As for the T, there are many reasons she may not have wished to discuss things at this point. You are still entitled to privacy and she may have tried to respect that or as stopdog says she may be uncomfortable having that discussion with you. Not everything has to be discussed and not right now. You don't need to push her buttons (by asking how she pleasures herself) just because she did not know how to advise you at that time.
Thanks. That's good advice.

Quote:
Originally Posted by NowhereUSA View Post
I'm with SD. When stress gets high it can really put dampener on things. Is it distressing you that you can't and you want to be able to right now? Or is it just the "why" concerning you? (I can't add more on the T thing since other people have said good things).

And I have no problem talking about this stuff. I've brought up sex stuff with my male T. Nothing too detailed. Well. That's not true. I totally discussed cervical mucus once.
Thanks. Both. Want to be able to and worried something is wrong with me.
U
Quote:
Originally Posted by Breadfish View Post
I've never discussed sex with T - besides saying that I think sex is for dirty old men and for people who want kids - but (as I'm not a dirty old man and don't want kids ) then there isn't anything to discuss. So I can't be of help, sorry.
Thank you.

Quote:
Originally Posted by Red75 View Post
Rainbow, I have experienced my T backing off when I've talked about sex, I felt like 'wtf? You're the T here!' I think there was other stuff...she was wary of my transference maybe?

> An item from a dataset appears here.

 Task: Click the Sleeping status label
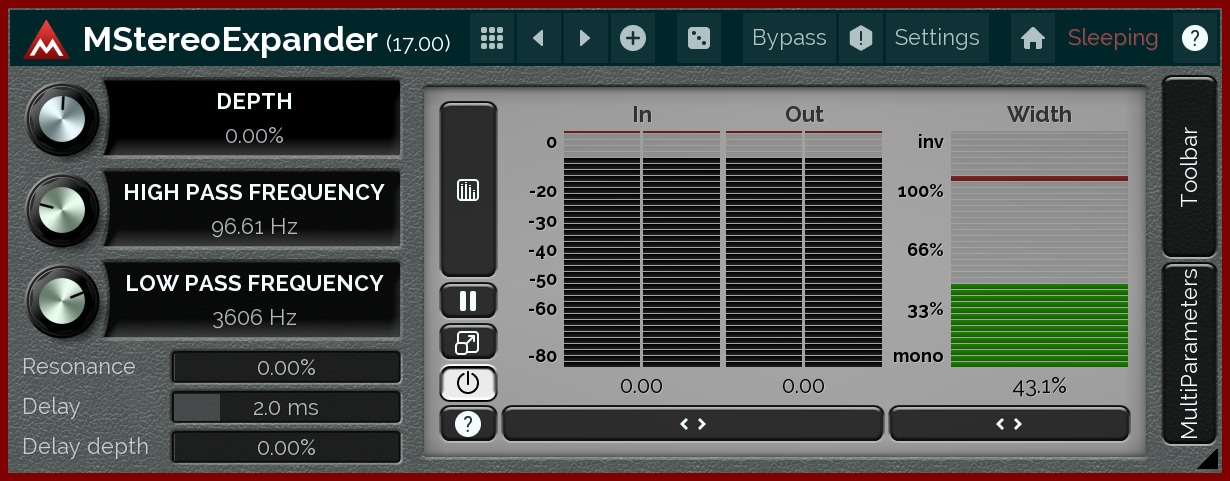click(x=1112, y=38)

I've had times of just not getting there, and I know myself pretty well
It was around the time I started talking about past issues in therapy. It passes in a few weeks, though I can't identify what made the change!
Thanks.

Quote:
Originally Posted by lolagrace View Post
Could be emotional; could be age-related; could be a combination. Have you been to your gynecologist lately?

I do discuss sexual issues with my T, actually fairly comfortably even though he is male. But he does some specialty work with male sexual problems, so he is very skilled about such topics and very comfortable with it himself.
T is comfortable discussing it usually. If I can control my embarrassment I'll ask my gynecologist. She's easy to talk to.

Quote:
Originally Posted by Chummy View Post
I never talk about sex with any of my T's. It wasn't necessary for me.
I do have a sexual problem. But I know it's a side effect from the med I'm taking. I haven't told my pdoc about that. It would be too embarrassing for me. Though he has probably seen people who have talked about sex to him and since he went to medical school he's probably seen a lot.

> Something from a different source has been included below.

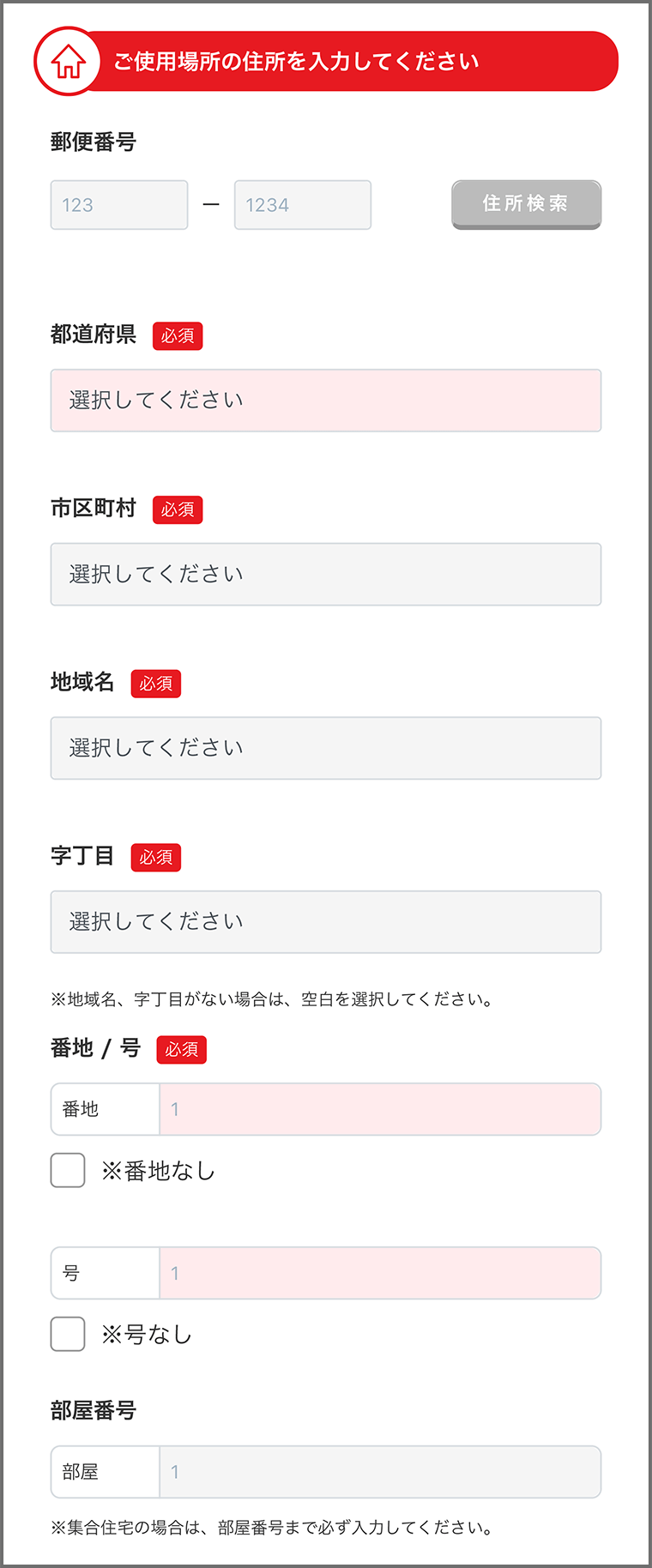Expand the 字丁目 selection box
Viewport: 652px width, 1568px height.
pos(326,922)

Shouldn't a T be able to talk about sex? She doesn't have to share her experiences, but a client should be able to talk about everything the client wants to talk about.
Yes, a T should be able to talk about everything, and my T does. I think she honestly didn't know how to help me, and told me so. She brought up sex early in my therapy when I so much didn't want to discuss it! She also told me about the store not so far from where I live!